Petite balade dans les bois avec l’un des premiers survival forestiers qui doit tout à l’efficacité de John Boorman : Délivrance.
Après un prix de la mise en scène à Cannes, le réalisateur John Boorman part donc avec un petit budget pour tourner cette excursion remplie d’imprévus d’après le roman de James Dickey. Alors qu’il s’était à l’origine mis en tête de faire pagayer Marlon Brando et Lee Marvin, ce dernier lui suggère de prendre des acteurs plus jeunes pour les deux rôles principaux. Bien lui en a pris puisque Burt Reynolds, John Voight et Ned Beatty finalement choisis vont devoir réaliser leurs cascades eux-même. Impliqués dans leurs rôles, on sent tout de suite un esprit d’équipe qui se dégage de leurs scènes de groupe. Alors lorsqu’ils doivent tuer pour légitime défense, leur scission et d’autant plus déchirante et les épreuves qu’ils doivent affronter pour survivre sur la rivière en seront plus intenses.
Mais il ne faudrait pas croire que Délivrance soit un simple survival qui n’aurait rien à dire. Au contraire, le réalisateur plante tout de suite son décor et nous décrit une Amérique en perdition. La bourgade dans laquelle débarquent les citadins pour leur weekend est isolée et va sous peu se retrouver engloutie à cause d’un barrage en cours de construction. L’une des première scènes, à la fois enthousiaste et inquiétante, nous montre toute l’ambivalence d’une Amérique qui cherche à cacher son passé qu’elle voit comme malade et que l’on ferait mieux d’effacer. La réalisateur arrive alors avec une scène enjouée à nous mettre plutôt mal à l’aise et l’on pressent bien que notre petit groupe ne va pas avoir droit à une promenade de santé.
Il faut aussi se rappeler qu’à l’époque (nous sommes en au début des années 70 lorsque le film est réalisé), l’Amérique est enlisée dans sa guerre du Vietnam et le film peut très clairement être vu comme une métaphore du conflit et de ce que vivent les soldats là-bas, dans cette lutte contre la nature et des forces hostiles qu’ils ne peuvent pas voir. Cela se ressent particulièrement dans la dernière partie du film, lorsque les survivants de retour dans la société ne peuvent pas vraiment dire ce qu’ils ont vécu.

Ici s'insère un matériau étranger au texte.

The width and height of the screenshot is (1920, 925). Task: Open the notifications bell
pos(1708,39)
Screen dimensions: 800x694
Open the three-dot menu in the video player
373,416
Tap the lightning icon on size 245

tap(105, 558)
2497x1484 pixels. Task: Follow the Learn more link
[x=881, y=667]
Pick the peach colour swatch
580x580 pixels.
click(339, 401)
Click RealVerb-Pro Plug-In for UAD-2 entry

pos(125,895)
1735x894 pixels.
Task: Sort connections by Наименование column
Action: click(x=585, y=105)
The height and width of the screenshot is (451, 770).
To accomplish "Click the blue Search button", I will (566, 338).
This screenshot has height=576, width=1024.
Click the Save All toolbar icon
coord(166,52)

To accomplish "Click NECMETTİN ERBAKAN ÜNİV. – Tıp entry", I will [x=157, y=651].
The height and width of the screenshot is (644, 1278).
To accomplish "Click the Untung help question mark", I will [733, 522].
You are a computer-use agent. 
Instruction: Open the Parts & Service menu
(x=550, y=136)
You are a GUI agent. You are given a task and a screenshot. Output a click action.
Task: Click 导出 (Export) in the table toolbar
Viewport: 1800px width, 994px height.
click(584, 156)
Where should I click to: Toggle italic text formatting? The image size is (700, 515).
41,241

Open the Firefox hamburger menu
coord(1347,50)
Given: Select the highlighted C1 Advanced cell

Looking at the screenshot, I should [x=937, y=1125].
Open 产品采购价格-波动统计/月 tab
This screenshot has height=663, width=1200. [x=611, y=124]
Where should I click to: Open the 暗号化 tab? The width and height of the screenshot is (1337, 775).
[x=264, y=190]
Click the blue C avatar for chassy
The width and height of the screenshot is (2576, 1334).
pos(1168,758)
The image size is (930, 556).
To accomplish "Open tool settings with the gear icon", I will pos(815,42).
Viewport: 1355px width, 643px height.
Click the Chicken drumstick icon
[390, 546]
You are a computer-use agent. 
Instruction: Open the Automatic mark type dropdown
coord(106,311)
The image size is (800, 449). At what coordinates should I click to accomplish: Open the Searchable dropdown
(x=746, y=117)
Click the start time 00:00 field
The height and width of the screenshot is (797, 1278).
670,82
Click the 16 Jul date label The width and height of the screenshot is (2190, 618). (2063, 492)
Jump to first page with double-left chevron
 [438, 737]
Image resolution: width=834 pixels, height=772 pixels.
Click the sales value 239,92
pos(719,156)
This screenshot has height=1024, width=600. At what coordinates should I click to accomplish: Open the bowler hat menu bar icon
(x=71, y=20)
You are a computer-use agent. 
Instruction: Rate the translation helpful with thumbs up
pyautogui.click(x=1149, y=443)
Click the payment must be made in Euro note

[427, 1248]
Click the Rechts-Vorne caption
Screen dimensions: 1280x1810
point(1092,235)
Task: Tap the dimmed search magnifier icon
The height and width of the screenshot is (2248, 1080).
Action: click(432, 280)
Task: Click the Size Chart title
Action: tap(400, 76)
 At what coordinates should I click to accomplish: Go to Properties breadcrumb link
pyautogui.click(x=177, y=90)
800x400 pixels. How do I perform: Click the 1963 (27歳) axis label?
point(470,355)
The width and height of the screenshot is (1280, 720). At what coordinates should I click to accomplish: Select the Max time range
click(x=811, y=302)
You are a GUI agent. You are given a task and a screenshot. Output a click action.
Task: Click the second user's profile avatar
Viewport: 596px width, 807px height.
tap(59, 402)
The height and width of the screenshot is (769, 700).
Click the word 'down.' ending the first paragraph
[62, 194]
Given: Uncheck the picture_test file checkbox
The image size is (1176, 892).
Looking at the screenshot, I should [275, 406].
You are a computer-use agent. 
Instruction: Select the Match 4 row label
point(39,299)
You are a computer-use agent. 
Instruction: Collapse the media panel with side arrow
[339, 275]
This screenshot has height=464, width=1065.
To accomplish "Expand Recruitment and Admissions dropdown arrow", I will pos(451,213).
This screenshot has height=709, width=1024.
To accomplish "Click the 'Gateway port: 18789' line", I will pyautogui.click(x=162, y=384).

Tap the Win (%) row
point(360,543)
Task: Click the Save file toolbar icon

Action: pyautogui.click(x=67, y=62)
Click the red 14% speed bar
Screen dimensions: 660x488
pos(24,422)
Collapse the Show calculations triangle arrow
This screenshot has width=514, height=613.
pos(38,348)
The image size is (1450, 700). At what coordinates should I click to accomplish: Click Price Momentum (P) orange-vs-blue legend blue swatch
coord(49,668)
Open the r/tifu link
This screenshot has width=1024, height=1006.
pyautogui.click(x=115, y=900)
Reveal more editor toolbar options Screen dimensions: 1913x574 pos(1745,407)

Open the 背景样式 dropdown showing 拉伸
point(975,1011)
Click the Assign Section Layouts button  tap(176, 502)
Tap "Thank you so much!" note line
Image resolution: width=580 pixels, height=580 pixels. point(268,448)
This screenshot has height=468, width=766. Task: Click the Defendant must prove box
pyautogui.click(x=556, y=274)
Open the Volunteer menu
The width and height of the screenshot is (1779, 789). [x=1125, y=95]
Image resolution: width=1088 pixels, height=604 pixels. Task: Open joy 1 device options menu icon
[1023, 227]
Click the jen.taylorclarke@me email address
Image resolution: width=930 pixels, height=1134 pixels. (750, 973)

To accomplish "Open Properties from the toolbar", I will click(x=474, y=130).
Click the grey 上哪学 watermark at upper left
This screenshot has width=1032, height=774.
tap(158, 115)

Tout le traumatisme des soldats (ce que l’on ressent après avoir été torturé, donné la mort et traversé l’enfer) se ressent dans ce que racontent les héros à leur retour, jusqu’au dernières images du cauchemar récurrent.
Ce qui est également intéressant avec Délivrance, c’est de voir la manière dont John Boorman aborde les thèmes qui jalonneront son oeuvre pourtant diversifiée. En effet, que ce soit dans Zardoz, Excalibur ou dans la Forêt d’Émeraude, il montre toujours l’homme face à la nature ou contre lui-même, devant montrer une facette sauvage qu’il avait oublié pour s’en sortir. Ce thème peut être pris au niveau personnel (ici ces quatre hommes qui doivent affronter leur bestialité) comme au niveau de la société dans son ensemble (ce barrage qui tirera un trait sur la bourgade isolée du passé). En ce sens, Délivrance, même parcouru par des scènes intenses (le duel au banjo, le viol ou les descentes des rapides) est bien plus qu’un survival : un vrai parcours initiatique comme un récit sur la guerre et la nature de l’homme.
Avec une mise en scène qui n’édulcore pas la violence et revient aux fondements de l’environnement (rares sont les réalisateurs qui arrivent à retranscrire toute la force et la beauté sauvage de la nature), John Boorman signe donc là le mètre-étalon du genre aujourd’hui classé au patrimoine culturel américain. Ce n’est pas pour rien que les références au film pleuvent dans les films ou séries américaines. Mais même si il a été copié, jamais sa force il n’a été égalée.